With the release of Chrome OS 89, Google implemented a modern clipboard manager that was able to house more than just text. Instead, you could copy images and more in addition and multiple items would be held there simultaneously, as opposed to the one item at a time approach that you would traditionally get out of the box with something like Windows.
Now that Chrome OS 92 is rolling out to users, Android Police has discovered that tablet-style Chromebook users will have access to an enhanced clipboard manager that improves on the aforementioned version. As you can see below, the clipboard is no longer just a vertical list of items you’ve copied. It’s now a two-column display (depends on the width of your keyboard), and it’s baked directly into the on-screen keyboard that pops up when tapping on a text field.
Clamshell Chromebook owners will still get the standard manager by pressing the ‘Everything button + v’ on their keyboard, but you can replicate the tablet manager experience by enabling the ‘onscreen keyboard’ via the Accessibility menu in your Settings app. I’m running Chrome OS Canary 94, so I can’t exactly drag my onscreen keyboard around, but you can see below that by tapping the top-left arrow, I can expand out the menu for the tool and choose the clipboard icon to pull it up.

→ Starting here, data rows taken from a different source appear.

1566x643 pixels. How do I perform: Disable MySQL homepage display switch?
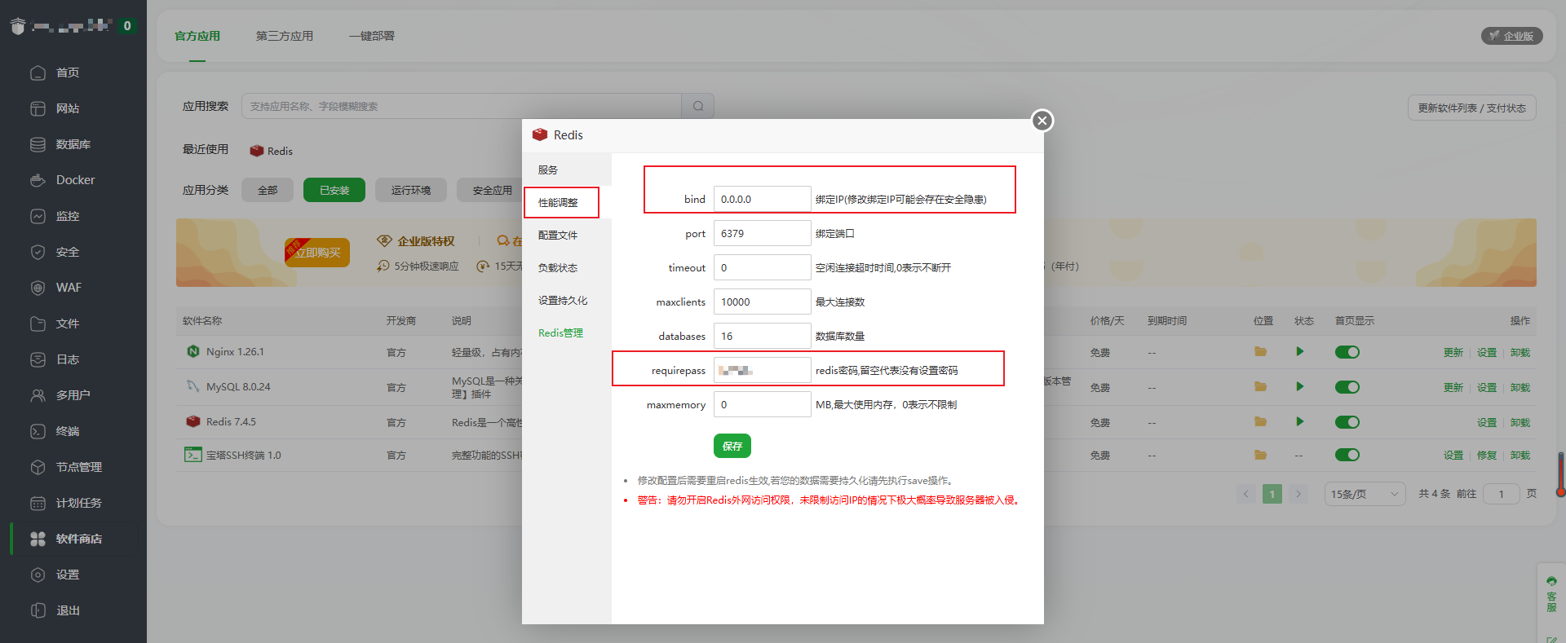pyautogui.click(x=1347, y=387)
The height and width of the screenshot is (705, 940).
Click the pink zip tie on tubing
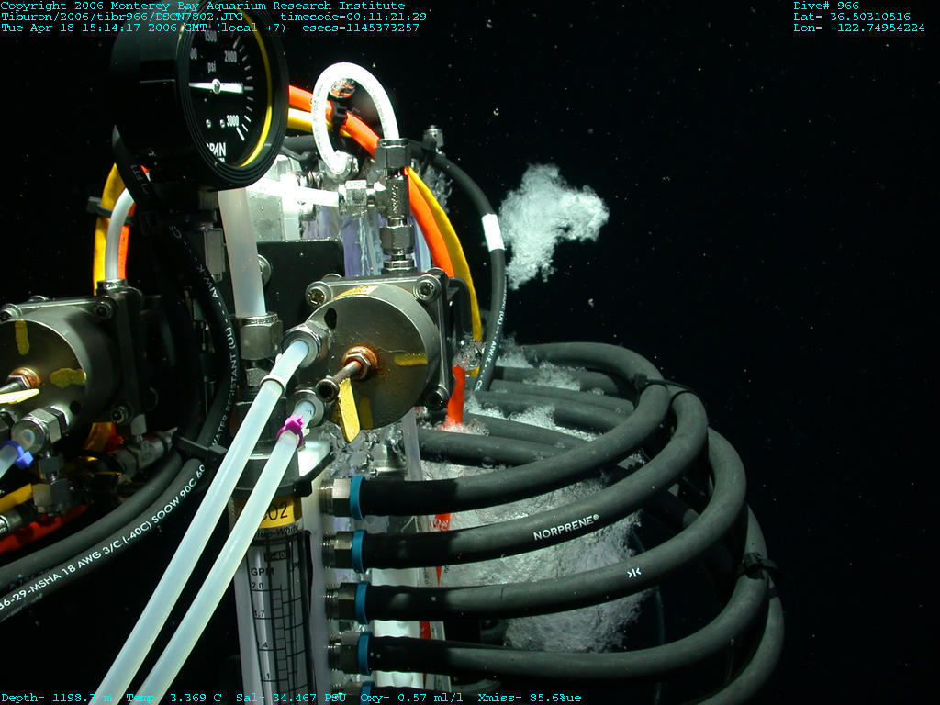tap(294, 428)
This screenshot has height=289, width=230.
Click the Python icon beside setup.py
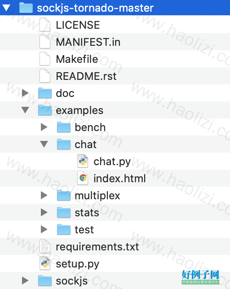pyautogui.click(x=45, y=263)

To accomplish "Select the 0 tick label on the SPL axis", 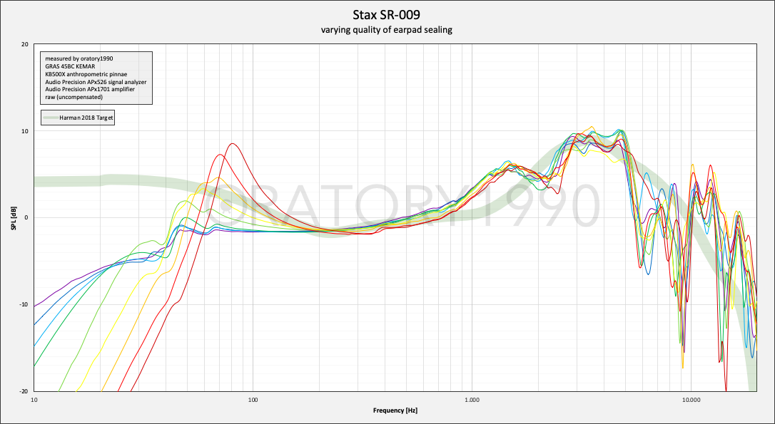I will 26,218.
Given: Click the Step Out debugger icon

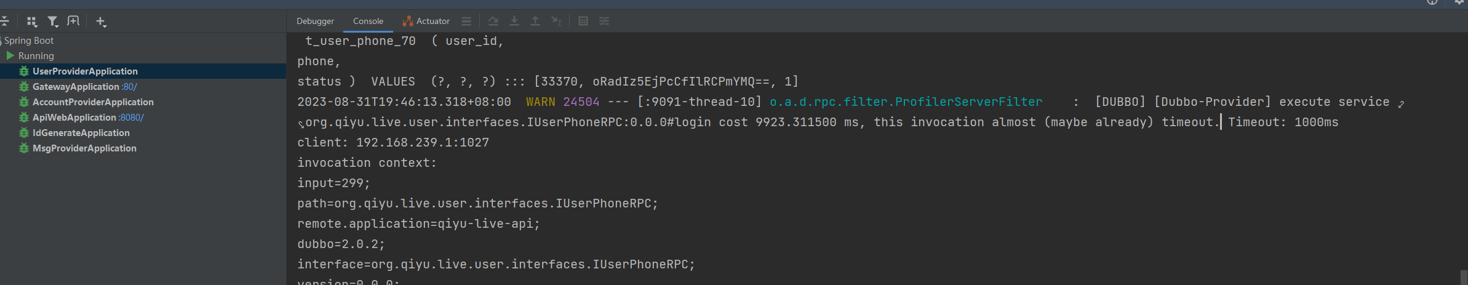Looking at the screenshot, I should click(x=535, y=22).
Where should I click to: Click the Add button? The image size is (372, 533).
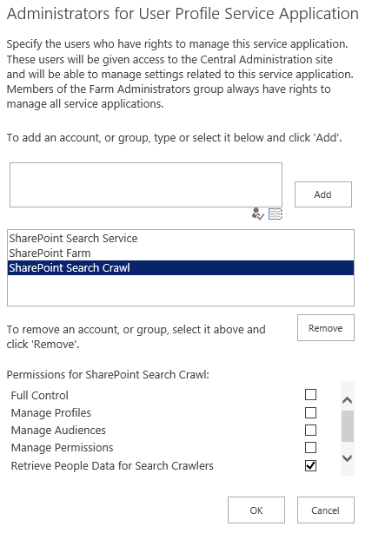point(323,194)
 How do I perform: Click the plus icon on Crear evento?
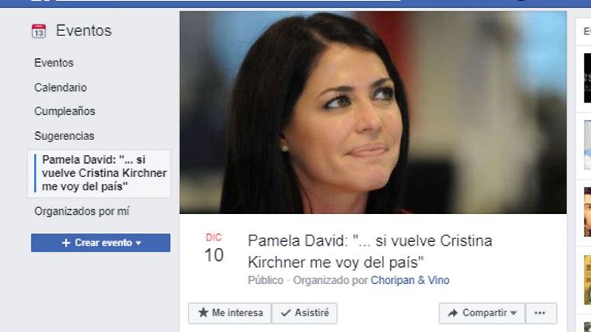tap(66, 243)
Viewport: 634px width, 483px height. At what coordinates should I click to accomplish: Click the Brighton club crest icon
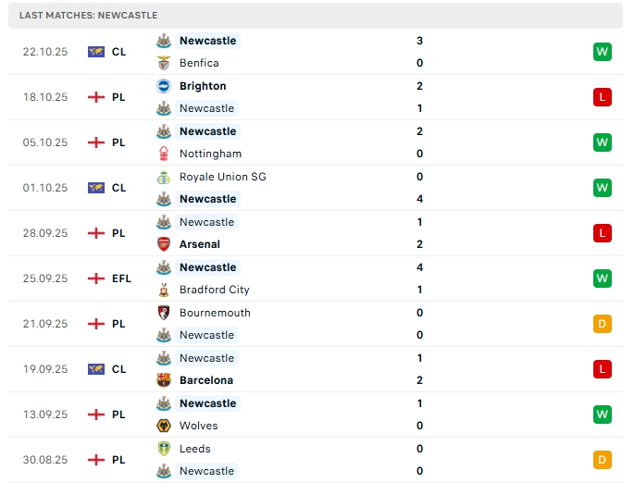click(164, 86)
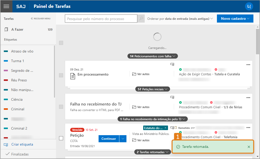Click the Novo cadastro button

click(235, 18)
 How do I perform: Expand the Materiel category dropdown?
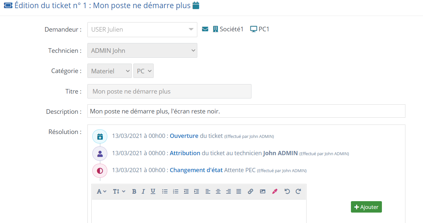(109, 71)
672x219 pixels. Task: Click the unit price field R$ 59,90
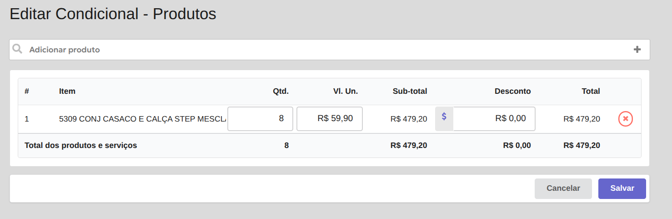tap(330, 119)
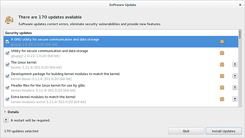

My hope is that in future releases of Chrome OS, Google makes this new clipboard manager experience the default. There’s something about having a two-column layout that feels more comfortable to me. I noticed that copying images from the Files app does not place them here – only a text link to them. However, copying images from the web via right-click does, in fact, copy the image thumbnail. Anyone looking to have quick access to their local images should rely on Tote instead.